_EXTRAIT DU TEXTE:_
En 2018, suite à sa troisième mission, il ne peut retrouver son poste laissé en 2015. En effet, un nouveau Directeur Adjoint a été recruté. Alain BERGÉ souligne qu’il très différent de chercher à réintégrer sa collectivité d’origine, selon qu’elle regroupe quelques dizaines, quelques centaines, voire milliers d’agents. Dans une petite structure, il est rarement possible de retrouver son poste ou un poste similaire. Toutefois, ne souhaitant pas changer de région (ancrage familial), il accepte un poste d’administrateur de Réserve Naturelle régionale. Car, il faut bien convenir, que malgré les incertitudes liées à ce type de parcours professionnel, les agents de la FPT qui sont tentés par une expérience professionnelle à l’international sont quand même protégés par le statut qui prévoit différentes modalités de réintégration.

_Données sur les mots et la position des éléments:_
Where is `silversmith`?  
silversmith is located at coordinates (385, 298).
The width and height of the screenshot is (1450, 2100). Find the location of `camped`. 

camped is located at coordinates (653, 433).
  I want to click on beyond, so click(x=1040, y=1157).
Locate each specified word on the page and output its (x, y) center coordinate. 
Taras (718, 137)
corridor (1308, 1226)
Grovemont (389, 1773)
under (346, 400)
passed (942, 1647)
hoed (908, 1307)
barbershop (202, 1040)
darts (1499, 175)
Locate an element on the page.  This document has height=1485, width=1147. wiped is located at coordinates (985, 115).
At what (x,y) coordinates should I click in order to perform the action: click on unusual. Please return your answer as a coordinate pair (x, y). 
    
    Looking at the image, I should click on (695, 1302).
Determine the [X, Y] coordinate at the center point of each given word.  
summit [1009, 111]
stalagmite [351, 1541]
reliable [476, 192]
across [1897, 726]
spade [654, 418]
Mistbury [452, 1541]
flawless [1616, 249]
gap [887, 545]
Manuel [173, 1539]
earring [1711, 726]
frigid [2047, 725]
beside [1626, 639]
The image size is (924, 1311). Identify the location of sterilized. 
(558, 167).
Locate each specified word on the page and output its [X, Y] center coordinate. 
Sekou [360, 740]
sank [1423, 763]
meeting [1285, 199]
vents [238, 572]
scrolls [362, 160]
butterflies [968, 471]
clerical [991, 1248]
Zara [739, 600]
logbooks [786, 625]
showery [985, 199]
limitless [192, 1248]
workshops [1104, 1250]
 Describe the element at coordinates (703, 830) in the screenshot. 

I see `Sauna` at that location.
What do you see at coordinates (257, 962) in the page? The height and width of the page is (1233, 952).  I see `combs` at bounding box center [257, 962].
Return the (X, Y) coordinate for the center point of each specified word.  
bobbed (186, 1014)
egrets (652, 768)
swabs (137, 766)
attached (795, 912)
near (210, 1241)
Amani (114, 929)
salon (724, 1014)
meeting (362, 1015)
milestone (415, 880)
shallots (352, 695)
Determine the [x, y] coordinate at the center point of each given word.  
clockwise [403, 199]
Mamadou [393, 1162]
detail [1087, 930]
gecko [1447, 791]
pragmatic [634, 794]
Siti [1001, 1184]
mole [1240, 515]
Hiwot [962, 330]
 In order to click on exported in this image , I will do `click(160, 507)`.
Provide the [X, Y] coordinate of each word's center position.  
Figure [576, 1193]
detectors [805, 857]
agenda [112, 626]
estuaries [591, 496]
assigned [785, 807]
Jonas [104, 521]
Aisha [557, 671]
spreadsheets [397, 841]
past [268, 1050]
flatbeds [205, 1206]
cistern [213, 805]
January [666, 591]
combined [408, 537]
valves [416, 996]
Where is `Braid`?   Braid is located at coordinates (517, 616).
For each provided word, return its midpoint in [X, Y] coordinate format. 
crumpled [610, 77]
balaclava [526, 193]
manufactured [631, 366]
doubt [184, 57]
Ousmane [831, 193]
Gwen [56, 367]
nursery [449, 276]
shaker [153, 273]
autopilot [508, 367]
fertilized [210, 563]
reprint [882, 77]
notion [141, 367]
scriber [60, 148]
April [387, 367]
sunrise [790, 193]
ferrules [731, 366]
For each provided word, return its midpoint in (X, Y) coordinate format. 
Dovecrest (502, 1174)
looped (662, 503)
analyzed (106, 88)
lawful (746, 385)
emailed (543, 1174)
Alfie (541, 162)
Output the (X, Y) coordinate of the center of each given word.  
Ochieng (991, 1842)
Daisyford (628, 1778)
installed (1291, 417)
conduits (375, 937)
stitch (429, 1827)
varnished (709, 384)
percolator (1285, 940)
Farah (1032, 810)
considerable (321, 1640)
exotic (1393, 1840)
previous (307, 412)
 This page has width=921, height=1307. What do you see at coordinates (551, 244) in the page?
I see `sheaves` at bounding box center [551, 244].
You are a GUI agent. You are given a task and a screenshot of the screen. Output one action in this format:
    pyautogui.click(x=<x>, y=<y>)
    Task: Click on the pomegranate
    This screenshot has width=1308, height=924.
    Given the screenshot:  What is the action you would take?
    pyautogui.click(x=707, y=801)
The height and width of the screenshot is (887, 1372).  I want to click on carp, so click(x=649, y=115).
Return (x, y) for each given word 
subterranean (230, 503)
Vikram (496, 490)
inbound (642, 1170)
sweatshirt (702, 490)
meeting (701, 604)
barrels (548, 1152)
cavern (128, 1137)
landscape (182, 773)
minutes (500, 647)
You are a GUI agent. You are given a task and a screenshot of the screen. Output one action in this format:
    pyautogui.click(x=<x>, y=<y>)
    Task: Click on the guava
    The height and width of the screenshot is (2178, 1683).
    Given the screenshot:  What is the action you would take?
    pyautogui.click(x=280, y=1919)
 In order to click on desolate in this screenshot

_TRAVAIL À FAIRE:_
1 – D'après le texte sur la réintégration des agents de la FPT, qu'est-ce qui protège les agents tentés par une expérience professionnelle à l'international ?
2 – Poursuivez le texte sur la réintégration des agents de la FPT à la suite de sa dernière phrase.

_RÉSULTATS ATTENDUS:_
1 – Le statut, qui prévoit différentes modalités de réintégration.

2 –
Mais on reste à part : pour ce qui le concerne, rares sont les personnes qui, à son retour dans sa collectivité, se sont intéressés aux expériences et compétences acquises lors de son expatriation : peu de questions, pas de mise en partage, ni de mise en perspectives. Au départ, on suscite la curiosité, et on se projette dans l’inconnu. Au retour, soit on arrive à rebondir dans un nouvel environnent professionnel valorisant, soit on est contraint de revenir sur ses pas, voire à la case « Départ » avec un risque d’aigreur pour soi-même et d’indifférence de la part des autres. La préparation au retour est ainsi au moins aussi importante que la préparation au départ.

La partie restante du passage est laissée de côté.